Reynolds Plantation club members rejected a proposal to buy the money-losing golf courses, clubhouses and other key amenities from its developer for $45 million.
The proposal had faced stiff opposition from a vocal group of Reynolds members who felt the deal was unfair. Nearly 80 percent of votes cast Friday were against the deal.
The decision leaves in doubt the future owners of the championship links at the tony Lake Oconee enclave, 70 minutes east of Atlanta.
Control of the amenities at Reynolds Plantation as well as the Great Waters and Landing communities could be taken back by a consortium of banks led by Bank of America, unless Linger Longer Development Co. can arrange a deal with another potential buyer.
Mercer Reynolds, chairman of Linger Longer, said in a letter Saturday to property owners he was disappointed in the outcome, but the firm “will be exploring a number of options in the days ahead, and [is] focused on finding a new alternative that works for us and for our lenders.”
Reynolds officials have said a golf company had previously offered to buy them.
Still, it’s another blow to luxury golf communities in Georgia, following last year’s bankruptcy and sale of Sea Island and the foreclosure of Country Club of the South’s golf course. The Reynolds communities are among the state’s most prestigious.
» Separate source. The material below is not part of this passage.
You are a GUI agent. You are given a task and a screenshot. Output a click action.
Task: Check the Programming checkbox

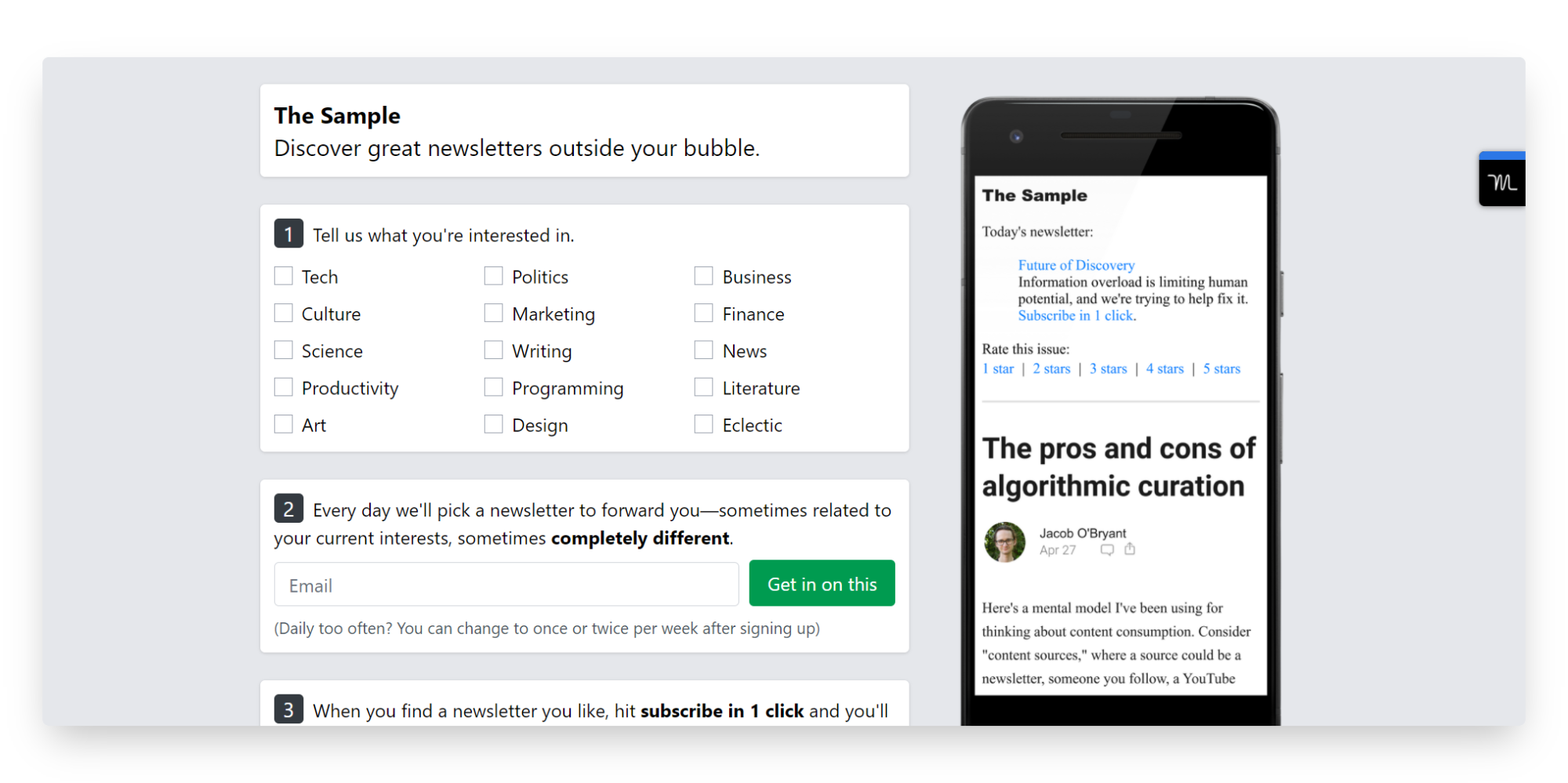tap(493, 387)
A group of club members opposed the deal, many claiming on blogs that Reynolds wasn’t negotiating in good faith and that the deal exposed members to too much financial risk. They also complained the facilities were vastly overpriced.
In February, Reynolds, a noted businessman, Republican Party fixture and former ambassador to Switzerland and Liechtenstein, asked the nearly 3,600 property owners to buy the amenities, including six golf courses. The banks were demanding payment of $45 million by the end of April.
Reynolds and his cousin Jamie also pledged to the banks $60 million in land as additional collateral.
The developer assembled a committee of property owners to negotiate with Linger Longer and the banks to buy facilities. That committee was rocked early on by resignations by some members who raised financial and legal objections.